Egan-Jones agreed with some of Trian’s assessments.

“We believe that there are compelling reasons to support the Trian Nominees,” Egan-Jones said in its recommendation report, ticking off several complaints about Disney’s operations and priorities, including “the unnecessary and extremely dangerous entrance of the company and its management into the killing fields of the culture wars.”

Disney sparred with Florida Gov. Ron DeSantis over the state’s so-called “Don’t Say Gay” law and changes DeSantis made to Disney’s special development district in Florida.

On Wednesday, Disney and Florida reached an agreement to abandon a state court fight over Disney’s authority to develop its central Florida resort district. The settlement came after almost two years of litigation that began after DeSantis took action to topple Disney’s hand-picked district members after Disney spoke out against the Florida law that DeSantis championed.

Critics have also blasted recent Disney movies for leaning into social messages, such as equity and inclusion.

Egan-Jones said, in its report, that Disney’s struggle with Florida was problematic. It also criticized the company’s business model, which it said was “built for the last decade, but not forward looking and flexible enough to ensure success in the next.”

The current board “appears cut off and unwilling to engage with investors and the broader market,” Egan-Jones said. The firm also lamented what it described as Disney’s “desire to protect the status quo for as long as possible and at all costs [leading to] mediocre financial performance and the resultant lower valuation.”
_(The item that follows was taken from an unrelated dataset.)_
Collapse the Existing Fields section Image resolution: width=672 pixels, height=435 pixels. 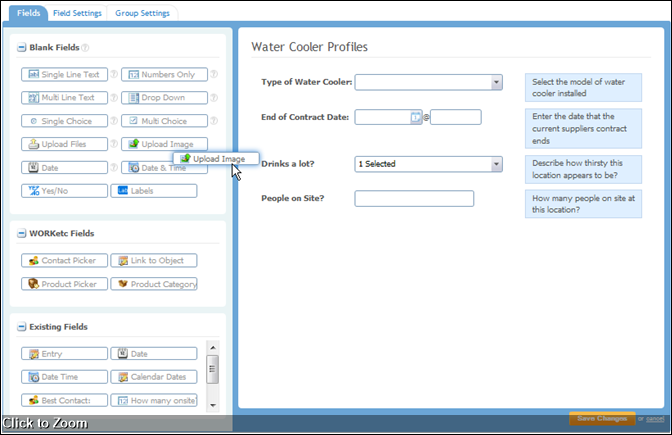tap(21, 327)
ISS made its recommendation, in part, because of Disney’s bungled succession planning and poor stock performance in recent years.

However, Disney’s stock has gained more than 30% so far this year, an indication that Wall Street likes the changes made by Iger, improvements in the company’s financials and a restored dividend.

Iger has gathered support from big names, including former Disney Chair Michael Eisner, JPMorgan Chase CEO Jamie Dimon, “Star Wars” creator George Lucas and the heirs of company founders Walt and Roy Disney, including Abigail Disney, Walt’s great-niece and a critic of the company’s executive compensation practices in the past.

“The underlying strength of our company and the remarkable amount of work we have accomplished in such a brief amount of time has allowed us to move beyond a period of fixing and begin building our businesses again,” Iger said in a letter to shareholders as part of the proxy campaign.

“As Disney’s annual meeting is one week away, it is important that shareholders vote TODAY,” Trian said in a statement. “Every vote is important.”